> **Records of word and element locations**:
..............................

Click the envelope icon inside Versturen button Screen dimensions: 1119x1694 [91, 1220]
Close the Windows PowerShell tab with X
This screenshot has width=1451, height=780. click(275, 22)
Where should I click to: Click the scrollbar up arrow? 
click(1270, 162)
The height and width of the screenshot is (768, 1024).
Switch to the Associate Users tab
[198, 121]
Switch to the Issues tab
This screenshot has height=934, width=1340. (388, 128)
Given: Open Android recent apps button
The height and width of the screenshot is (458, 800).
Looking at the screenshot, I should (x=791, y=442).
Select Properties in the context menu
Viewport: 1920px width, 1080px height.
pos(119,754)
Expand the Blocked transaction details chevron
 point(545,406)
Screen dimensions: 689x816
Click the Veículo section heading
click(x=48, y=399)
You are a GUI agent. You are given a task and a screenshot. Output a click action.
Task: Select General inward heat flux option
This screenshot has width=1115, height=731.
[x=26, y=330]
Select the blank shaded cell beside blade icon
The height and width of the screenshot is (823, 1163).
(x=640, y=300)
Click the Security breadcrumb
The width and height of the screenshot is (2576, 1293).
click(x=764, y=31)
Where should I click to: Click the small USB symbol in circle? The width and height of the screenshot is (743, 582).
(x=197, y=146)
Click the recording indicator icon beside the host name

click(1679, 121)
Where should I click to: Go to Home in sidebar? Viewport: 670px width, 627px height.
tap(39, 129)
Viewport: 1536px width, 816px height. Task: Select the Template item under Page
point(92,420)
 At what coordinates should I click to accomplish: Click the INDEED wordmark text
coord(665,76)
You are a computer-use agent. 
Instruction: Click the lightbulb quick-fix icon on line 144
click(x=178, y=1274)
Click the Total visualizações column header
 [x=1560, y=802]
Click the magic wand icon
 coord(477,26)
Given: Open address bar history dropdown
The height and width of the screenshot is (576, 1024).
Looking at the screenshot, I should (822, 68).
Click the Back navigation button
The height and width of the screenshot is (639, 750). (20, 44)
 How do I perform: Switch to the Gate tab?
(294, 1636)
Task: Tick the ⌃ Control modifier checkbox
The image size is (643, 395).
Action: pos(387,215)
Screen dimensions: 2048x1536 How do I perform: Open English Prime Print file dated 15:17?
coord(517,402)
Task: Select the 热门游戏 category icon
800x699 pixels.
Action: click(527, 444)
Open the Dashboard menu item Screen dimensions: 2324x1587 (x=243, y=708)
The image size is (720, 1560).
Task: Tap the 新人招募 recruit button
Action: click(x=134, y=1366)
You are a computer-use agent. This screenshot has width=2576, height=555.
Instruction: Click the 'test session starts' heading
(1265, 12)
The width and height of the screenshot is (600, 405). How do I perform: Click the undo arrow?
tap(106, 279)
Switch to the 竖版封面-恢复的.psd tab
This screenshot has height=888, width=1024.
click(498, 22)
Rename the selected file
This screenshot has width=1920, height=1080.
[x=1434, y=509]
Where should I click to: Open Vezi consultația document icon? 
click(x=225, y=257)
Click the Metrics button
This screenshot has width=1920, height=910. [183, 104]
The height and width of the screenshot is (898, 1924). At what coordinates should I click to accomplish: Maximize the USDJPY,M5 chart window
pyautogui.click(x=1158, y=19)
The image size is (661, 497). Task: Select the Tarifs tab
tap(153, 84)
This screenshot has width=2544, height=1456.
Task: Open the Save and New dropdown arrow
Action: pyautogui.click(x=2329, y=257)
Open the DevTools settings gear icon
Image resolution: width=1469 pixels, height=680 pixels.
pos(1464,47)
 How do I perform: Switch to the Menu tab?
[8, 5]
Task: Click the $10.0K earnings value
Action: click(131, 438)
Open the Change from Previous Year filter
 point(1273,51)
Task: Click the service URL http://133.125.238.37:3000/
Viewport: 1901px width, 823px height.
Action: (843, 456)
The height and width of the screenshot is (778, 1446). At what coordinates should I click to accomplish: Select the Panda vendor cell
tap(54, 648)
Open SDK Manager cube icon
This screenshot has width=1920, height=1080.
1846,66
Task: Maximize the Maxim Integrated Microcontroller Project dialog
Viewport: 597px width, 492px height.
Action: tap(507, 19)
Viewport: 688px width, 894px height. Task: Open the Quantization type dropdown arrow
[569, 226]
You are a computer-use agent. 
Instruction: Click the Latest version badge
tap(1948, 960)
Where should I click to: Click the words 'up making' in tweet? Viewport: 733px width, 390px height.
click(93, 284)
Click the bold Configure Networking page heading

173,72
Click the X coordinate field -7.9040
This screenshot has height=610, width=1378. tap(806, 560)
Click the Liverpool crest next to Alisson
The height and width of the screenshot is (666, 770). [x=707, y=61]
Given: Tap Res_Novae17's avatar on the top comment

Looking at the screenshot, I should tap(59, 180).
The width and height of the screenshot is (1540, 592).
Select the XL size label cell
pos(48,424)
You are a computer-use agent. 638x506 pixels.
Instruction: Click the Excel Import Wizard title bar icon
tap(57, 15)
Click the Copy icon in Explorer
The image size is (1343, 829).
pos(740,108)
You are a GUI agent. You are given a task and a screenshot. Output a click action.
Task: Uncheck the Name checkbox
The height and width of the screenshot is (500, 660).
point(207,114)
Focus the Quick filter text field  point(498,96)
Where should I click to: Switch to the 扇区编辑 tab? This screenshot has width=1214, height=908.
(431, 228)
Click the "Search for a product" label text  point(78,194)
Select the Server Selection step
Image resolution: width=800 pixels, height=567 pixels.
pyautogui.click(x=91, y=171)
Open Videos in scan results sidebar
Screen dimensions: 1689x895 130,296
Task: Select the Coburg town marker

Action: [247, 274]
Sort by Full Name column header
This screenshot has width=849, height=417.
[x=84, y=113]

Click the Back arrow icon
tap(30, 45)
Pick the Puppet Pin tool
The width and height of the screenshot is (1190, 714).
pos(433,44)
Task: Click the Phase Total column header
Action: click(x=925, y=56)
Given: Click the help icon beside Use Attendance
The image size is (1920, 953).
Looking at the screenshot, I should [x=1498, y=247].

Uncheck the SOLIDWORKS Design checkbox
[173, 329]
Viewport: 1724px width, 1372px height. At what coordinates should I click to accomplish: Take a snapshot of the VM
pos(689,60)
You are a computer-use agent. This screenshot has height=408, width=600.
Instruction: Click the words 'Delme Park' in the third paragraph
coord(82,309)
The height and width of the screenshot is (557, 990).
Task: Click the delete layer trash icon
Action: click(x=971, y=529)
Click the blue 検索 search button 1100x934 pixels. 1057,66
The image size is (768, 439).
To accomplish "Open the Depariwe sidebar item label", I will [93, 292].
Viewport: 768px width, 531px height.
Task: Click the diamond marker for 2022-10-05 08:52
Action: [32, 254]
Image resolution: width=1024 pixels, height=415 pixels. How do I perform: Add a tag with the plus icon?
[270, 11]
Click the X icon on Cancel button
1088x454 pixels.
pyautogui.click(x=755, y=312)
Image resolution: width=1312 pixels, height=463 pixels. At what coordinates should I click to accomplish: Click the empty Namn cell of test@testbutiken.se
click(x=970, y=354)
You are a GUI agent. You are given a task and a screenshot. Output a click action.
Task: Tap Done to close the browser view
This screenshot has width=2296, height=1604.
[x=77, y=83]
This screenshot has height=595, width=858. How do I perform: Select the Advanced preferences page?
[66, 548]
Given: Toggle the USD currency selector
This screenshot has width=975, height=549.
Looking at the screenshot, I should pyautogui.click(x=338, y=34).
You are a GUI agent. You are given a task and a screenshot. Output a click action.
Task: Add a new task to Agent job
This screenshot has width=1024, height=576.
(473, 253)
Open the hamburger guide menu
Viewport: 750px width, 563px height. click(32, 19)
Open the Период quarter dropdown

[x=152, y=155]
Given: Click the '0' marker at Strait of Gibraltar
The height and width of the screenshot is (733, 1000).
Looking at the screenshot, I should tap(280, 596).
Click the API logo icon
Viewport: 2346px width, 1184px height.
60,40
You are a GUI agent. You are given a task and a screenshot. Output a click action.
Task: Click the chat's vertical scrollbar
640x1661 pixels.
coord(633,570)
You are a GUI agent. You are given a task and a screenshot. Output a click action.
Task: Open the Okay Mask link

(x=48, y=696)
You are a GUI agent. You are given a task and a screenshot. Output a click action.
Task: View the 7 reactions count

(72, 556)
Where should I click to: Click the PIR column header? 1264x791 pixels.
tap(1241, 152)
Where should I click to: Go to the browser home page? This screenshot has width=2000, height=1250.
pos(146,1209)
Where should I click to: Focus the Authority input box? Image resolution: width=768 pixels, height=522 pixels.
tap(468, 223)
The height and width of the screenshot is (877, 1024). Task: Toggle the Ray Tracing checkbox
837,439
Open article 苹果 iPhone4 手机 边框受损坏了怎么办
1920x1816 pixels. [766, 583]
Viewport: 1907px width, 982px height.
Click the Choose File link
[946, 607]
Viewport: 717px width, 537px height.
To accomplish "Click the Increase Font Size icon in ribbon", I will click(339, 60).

..............................

> **What you are asked to do**:
Gather every line above that contains the string "pixels", treating uppercase and lowercase letters as distinct.

> **Output for this exercise**:
800x699 pixels.
Image resolution: width=1469 pixels, height=680 pixels.
You are a computer-use agent. 638x506 pixels.
Image resolution: width=800 pixels, height=567 pixels.
Click the blue 検索 search button 1100x934 pixels. 1057,66
Image resolution: width=1024 pixels, height=415 pixels. How do I perform: Add a tag with the plus icon?
1088x454 pixels.
Image resolution: width=1312 pixels, height=463 pixels. At what coordinates should I click to accomplish: Click the empty Namn cell of test@testbutiken.se
640x1661 pixels.
Where should I click to: Click the PIR column header? 1264x791 pixels.
Where should I click to: Focus the Authority input box? Image resolution: width=768 pixels, height=522 pixels.
1920x1816 pixels. [766, 583]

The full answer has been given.